- **PAGE EXCERPT**
━━━━━━━━

Application of NotebookLM, a Large Language Model with Retrieval-Augmented Generation, for Lung Cancer Staging
Journal:
arXiv
Published Date:
Oct 8, 2024
Abstract
Purpose: In radiology, large language models (LLMs), including ChatGPT, have
recently gained attention, and their utility is being rapidly evaluated.
However, concerns have emerged regarding their reliability in clinical
applications due to limitations such as hallucinations and insufficient
referencing. To address these issues, we focus on the latest technology,
retrieval-augmented generation (RAG), which enables LLMs to reference reliable
external knowledge (REK). Specifically, this study examines the utility and
reliability of a recently released RAG-equipped LLM (RAG-LLM), NotebookLM, for
staging lung cancer.

━━━━━━━━

- **RECORD SET**
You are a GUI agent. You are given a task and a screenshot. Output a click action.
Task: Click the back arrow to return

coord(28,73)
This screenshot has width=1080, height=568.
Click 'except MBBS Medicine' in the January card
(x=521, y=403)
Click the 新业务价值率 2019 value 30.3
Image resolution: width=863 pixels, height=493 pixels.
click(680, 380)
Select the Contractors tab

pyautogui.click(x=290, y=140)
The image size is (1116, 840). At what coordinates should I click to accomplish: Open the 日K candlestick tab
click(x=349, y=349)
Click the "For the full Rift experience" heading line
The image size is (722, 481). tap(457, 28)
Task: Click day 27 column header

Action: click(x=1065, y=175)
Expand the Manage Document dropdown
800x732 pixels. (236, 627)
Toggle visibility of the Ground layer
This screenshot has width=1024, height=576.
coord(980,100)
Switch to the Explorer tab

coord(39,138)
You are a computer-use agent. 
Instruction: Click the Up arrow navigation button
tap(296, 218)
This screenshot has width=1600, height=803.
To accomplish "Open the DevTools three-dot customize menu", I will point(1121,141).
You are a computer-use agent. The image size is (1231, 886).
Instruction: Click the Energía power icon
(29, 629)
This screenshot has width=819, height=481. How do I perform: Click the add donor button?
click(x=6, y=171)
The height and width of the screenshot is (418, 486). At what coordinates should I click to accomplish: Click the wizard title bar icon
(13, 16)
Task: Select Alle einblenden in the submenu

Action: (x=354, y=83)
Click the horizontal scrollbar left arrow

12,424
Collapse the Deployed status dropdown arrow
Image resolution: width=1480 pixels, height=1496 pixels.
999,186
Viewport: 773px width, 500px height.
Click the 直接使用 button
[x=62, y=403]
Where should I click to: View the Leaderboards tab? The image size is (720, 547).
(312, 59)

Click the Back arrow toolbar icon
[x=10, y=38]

━━━━━━━━

- **WORK REQUEST**
In the lung cancer staging abstract, what does retrieval-augmented generation enable large language models to do?

- **EXPECTED OUTPUT**
It enables them to reference reliable external knowledge (REK).